KUTIPAN TEKS ::
_ _ _ _
Bayangkan anda hadir di sebuah pengajian siang bolong, di bawah terik matahari. Di lapangan kecil yang biasanya digunakan untuk bermain sepak bola, bersama ratusan jamaah duduk lesehan di atas terpal, mendengarkan ceramah tentang rasa syukur dan kemerdekaan. Di tengah suasana yang khidmat, suara sang penceramah beradu dengan teriakan pedagang: “Es teh! Es teh dingin!”
Suasana menjadi semakin riuh dengan bunyi terompet pedagang pentol, diiringi mainan anak-anak yang berputar, dan sesekali teriakan bocah yang memecah keheningan. Panitia? Cuek. Pedagang? Tetap semangat mencari nafkah. Sang penceramah? Berusaha menyesuaikan nada dengan harmoni yang tidak terduga.
_ _ _ _
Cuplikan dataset
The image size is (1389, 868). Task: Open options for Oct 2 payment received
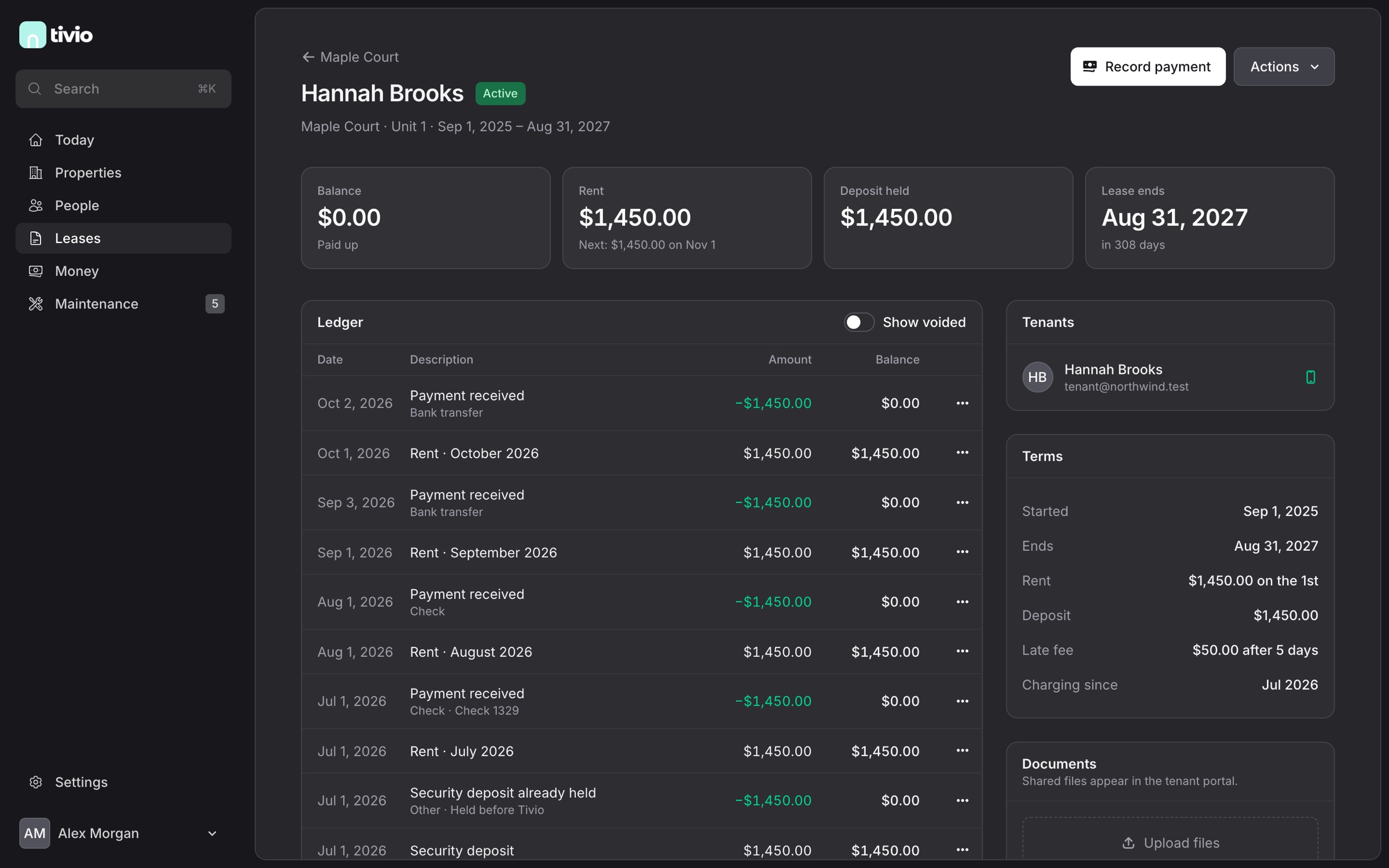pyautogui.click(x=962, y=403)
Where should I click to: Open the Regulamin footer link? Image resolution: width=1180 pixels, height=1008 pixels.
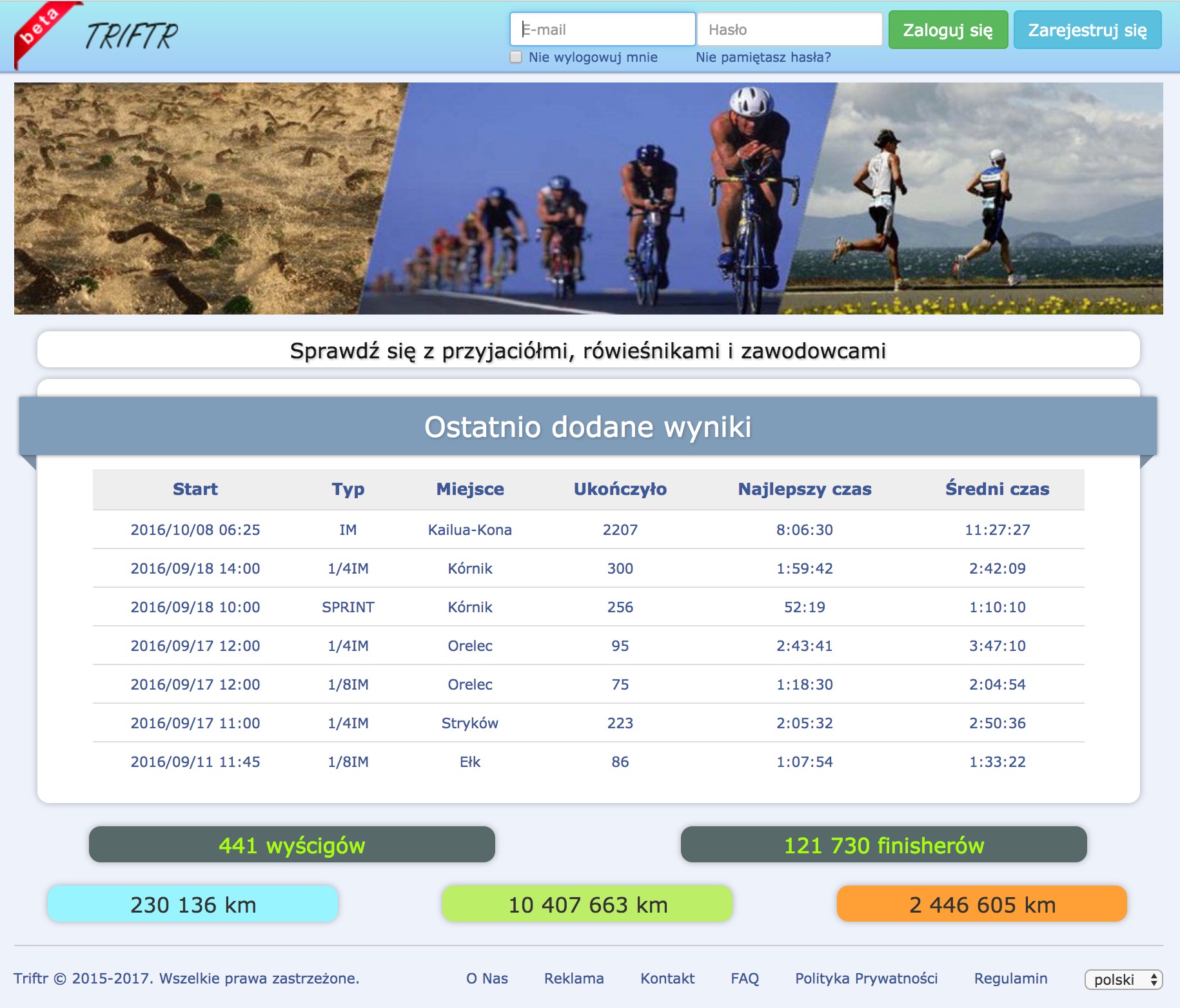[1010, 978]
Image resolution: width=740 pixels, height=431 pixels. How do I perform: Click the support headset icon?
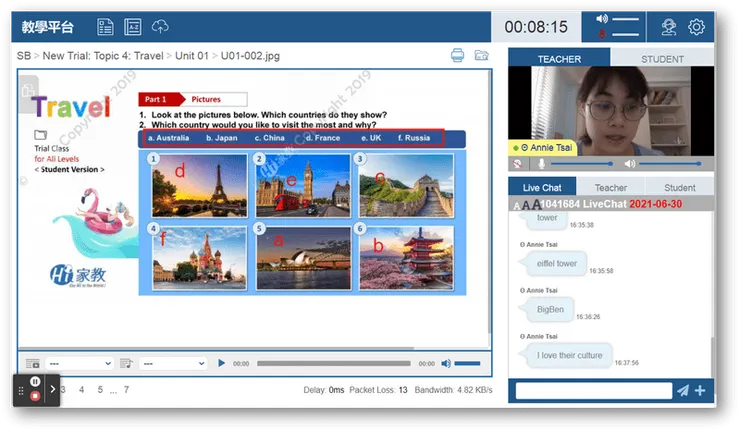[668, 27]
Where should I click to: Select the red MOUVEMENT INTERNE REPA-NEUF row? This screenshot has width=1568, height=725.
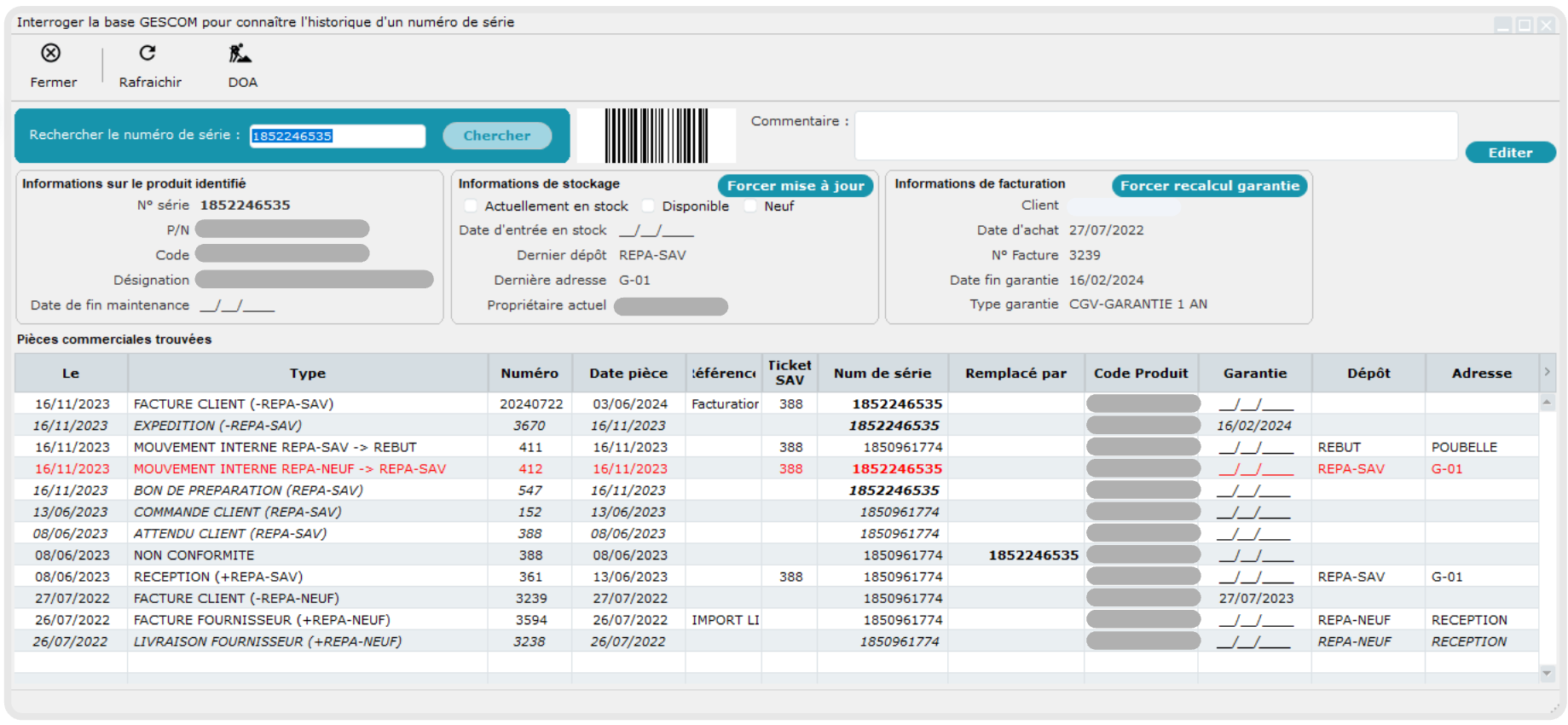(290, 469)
_ _ _ _
SOAL LATIHAN ::
a – Ubah paragraf dalam teks tentang pengajian yang diawali "Suasana menjadi semakin riuh" menjadi daftar berbutir yang lebih ringkas tanpa menghilangkan fakta utamanya.
b – Kutip bagian teks tentang pengajian mulai dari "Suasana menjadi semakin" sampai dengan "yang tidak terduga.", termasuk kata-kata terakhir itu.
c – Menurut teks tentang pengajian, ceramah itu membahas tema apa?

KUNCI JAWABAN ::
a –
- Suasana makin riuh oleh bunyi terompet pedagang pentol, mainan anak-anak yang berputar, dan sesekali teriakan bocah.
- Panitia cuek.
- Pedagang tetap semangat mencari nafkah.
- Penceramah berusaha menyesuaikan nada dengan harmoni yang tidak terduga.

b –
Suasana menjadi semakin riuh dengan bunyi terompet pedagang pentol, diiringi mainan anak-anak yang berputar, dan sesekali teriakan bocah yang memecah keheningan. Panitia? Cuek. Pedagang? Tetap semangat mencari nafkah. Sang penceramah? Berusaha menyesuaikan nada dengan harmoni yang tidak terduga.

c – Rasa syukur dan kemerdekaan.